At issue is green groups' alarm over past work done for the company behind the controversial Canada-to-U.S. pipeline by Cardno ENTRIX, the private contractor also hired by the State Department to lead the environmental review of the $7 billion project.
Although Keystone XL sponsor TransCanada Corp. and State both denied that any partiality was behind the administration's finding of no significant impact from building the pipeline -- a conclusion effectively walked back by the White House's delay and ultimate rejection of the oil line -- conservationists had ramped up their efforts with a Freedom of Information Act (FOIA) request for Cardno's contract.
After telling Friends of the Earth that it had located contracts relevant to the XL review, State reversed course this week. In an email exchange released by the green group, FOIA officer Tangie Ellis declined to release any documents, telling Friends of the Earth legal director Marcie Keever that "unfortunately the Department of State isn't one of the agency [sic] that handle this kind of request."

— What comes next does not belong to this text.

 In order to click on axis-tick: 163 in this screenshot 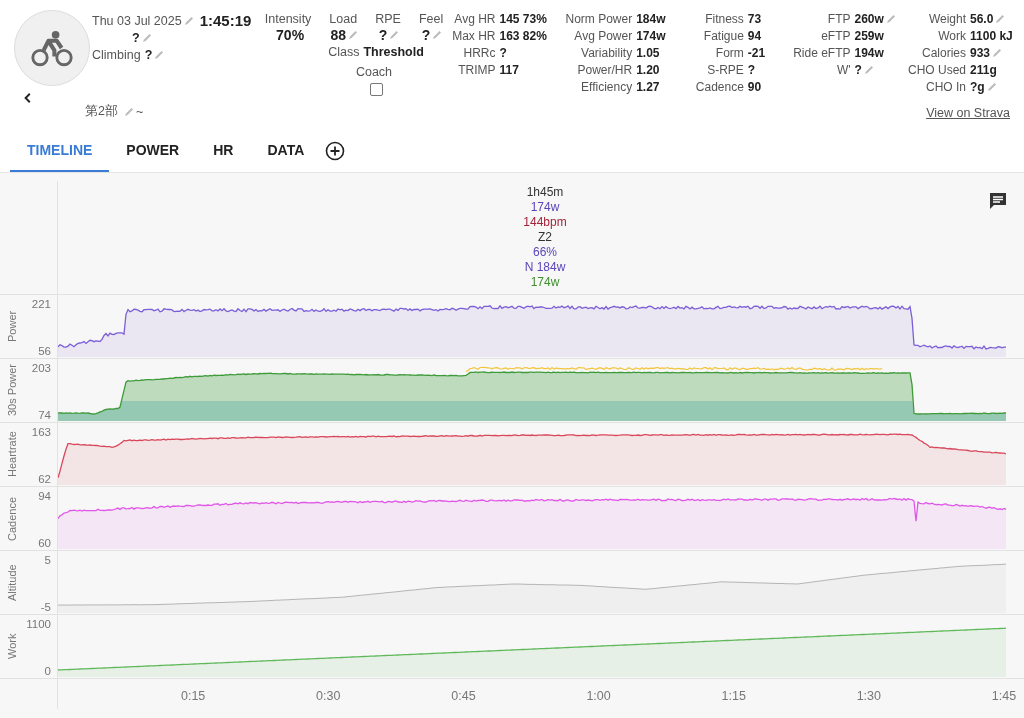, I will do `click(41, 432)`.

Keever vowed to continue pushing for the public release of the Cardno ENTRIX contracts. "It's not clear whether gross incompetence or willful disregard for the law is at play, but either way, the result is the same: the public is being denied its right to see a document that could reveal serious problems in the review of the Keystone XL pipeline," she said in a statement.
Yet the conflict-of-interest debate over Keystone XL, which House Republicans are preparing to push legislatively past a presidential veto next week as part of their two-year transportation bill, is likely to flare this week despite the outcome of the FOIA bid.
State's independent inspector general is nearly ready to release a probe of how the department handled the pipeline review that was requested by a group of Democratic lawmakers after the Cardno ENTRIX flap first emerged last year, according to sources on and off Capitol Hill (E&ENews PM, Nov. 7, 2011).
Cardno ENTRIX, which worked with State on the environmental reviews of two other pipelines that would carry Canadian oil sands crude to U.S. refineries, signed a statement in 2008 disavowing any "past, present or currently planned interest or activity" that could impede its ability to impartially assess the proposed pipeline.
Yet, Friends of the Earth and other green groups countered that the contractor was working for TransCanada on a natural gas pipeline at the same time as it conducted the XL review, questioning whether a finding of "no significant impact" on the now-famous pipeline might have played into its ability to gain future contracts.
A State spokeswoman, asked for comment on the FOIA denial, said via email that the agency "takes FOIA requests very seriously and works to fulfill them completely."